Problem set —
a) Do these statements agree with the text on regex quantifiers? (i) Quantifiers are lazy unless changed. (ii) The + quantifier matches its token one or more times. (iii) On the example string, the lazy pattern A.*?Z gives a single match. Answer yes or no for each and quote the words of the text that decide it.
b) Continue the text on regex quantifiers from its last sentence.

Excerpted text —
━━━━━━

Introduction
Quantifiers can be used to specify number of times a token should be matched by the regex engine. Below are common qualifier used in regular expression
- ? : Match the token zero times or exactly once
- * : Match the token zero or more times
- + : Match the token one or more times
- {m,n} : Match the token between m and n (both including) times, where m and n are natural numbers and n ≥ m.
Greedy Quantifier
A greedy quantifier always attempts to repeat the sub-pattern as many times as possible before exploring shorter matches by backtracking. Generally, a greedy pattern will match the longest possible string. By default, all quantifiers are greedy.
Lazy Quantifier
A lazy quantifier always attempts to repeat the sub-pattern as few times as possible, before exploring longer matches by expansion. Generally, a lazy pattern will match the shortest possible string. To make quantifiers lazy, append ? to the existing quantifier i.e.
- ??
- *?
- +?
- {m,n}?
Example
Consider below string
aaaaaAlazyZgreeedyAlaaazyZaaaaa
Greedy repetition A.*Z yields 1 match: AlazyZgreeedyAlaaazyZ while lazy pattern A.*?Z yields 2 matches: AlazyZ and AlaaazyZ .
In Greedy search, when it matched the first A, the .*, being greedy, tries to match as many . as possible.

━━━━━━

Excerpted data —
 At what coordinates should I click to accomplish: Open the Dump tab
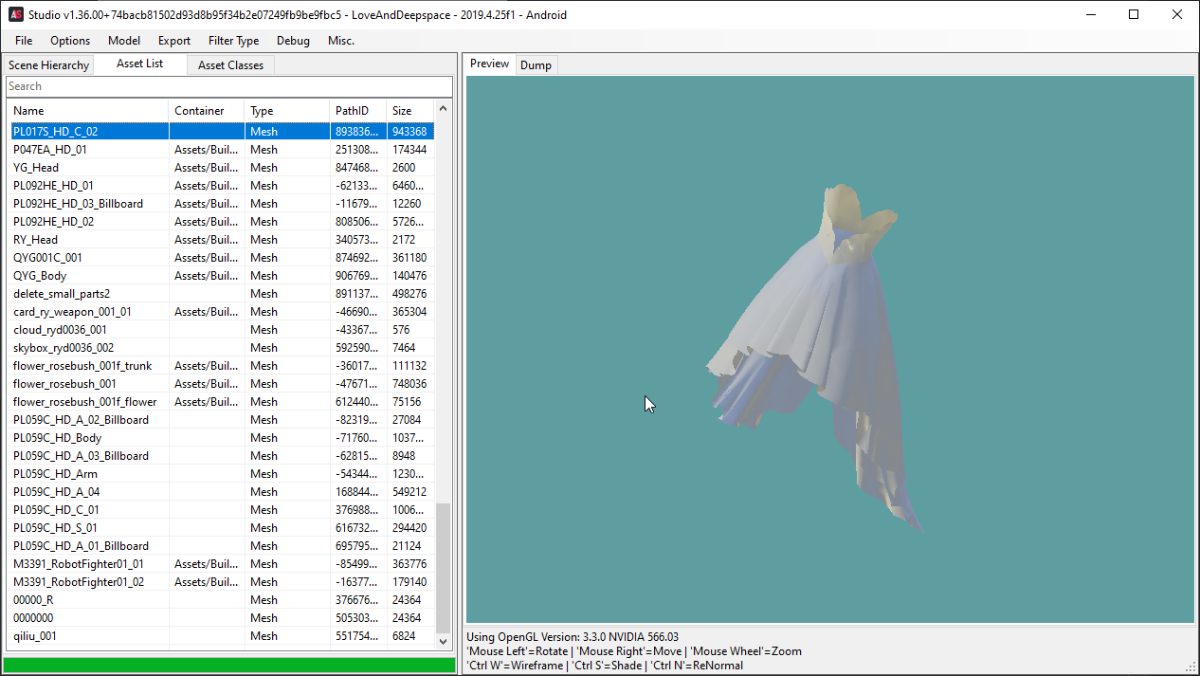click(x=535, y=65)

━━━━━━

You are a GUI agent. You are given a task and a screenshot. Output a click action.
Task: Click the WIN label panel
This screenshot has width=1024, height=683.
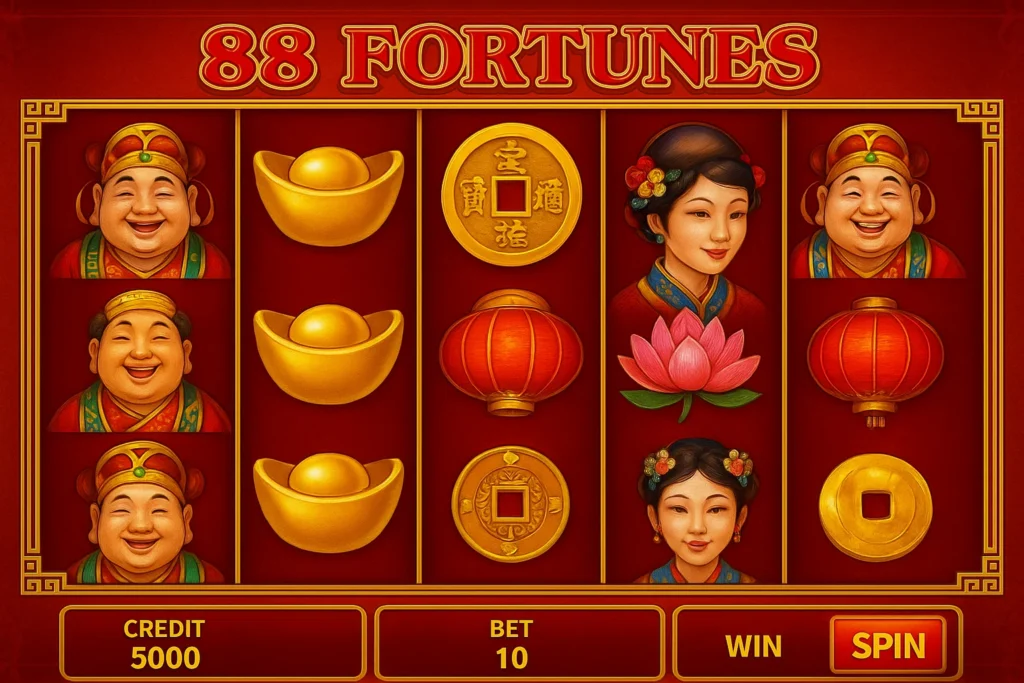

━━━━━━

Answers for the exercise —
a)
(i) No: "By default, all quantifiers are greedy."
(ii) Yes: "+ : Match the token one or more times"
(iii) No: "lazy pattern A.*?Z yields 2 matches: AlazyZ and AlaaazyZ"

b)
// 1 aaaaaAlazyZgreeedyAlaaazyZaaaaa \________________________/ A.* matched // 2 aaaaaAlazyZgreeedyAlaaazyZaaaaa \_______________________/ A.* matched, Z can't match
After this match whole string is used, since the Z is still left to match, the engine backtracks, and .* must then match one fewer (2). This happens a few more times, until it finally comes as given below. Now Z can match, hence the overall pattern matches as mentioned earlier.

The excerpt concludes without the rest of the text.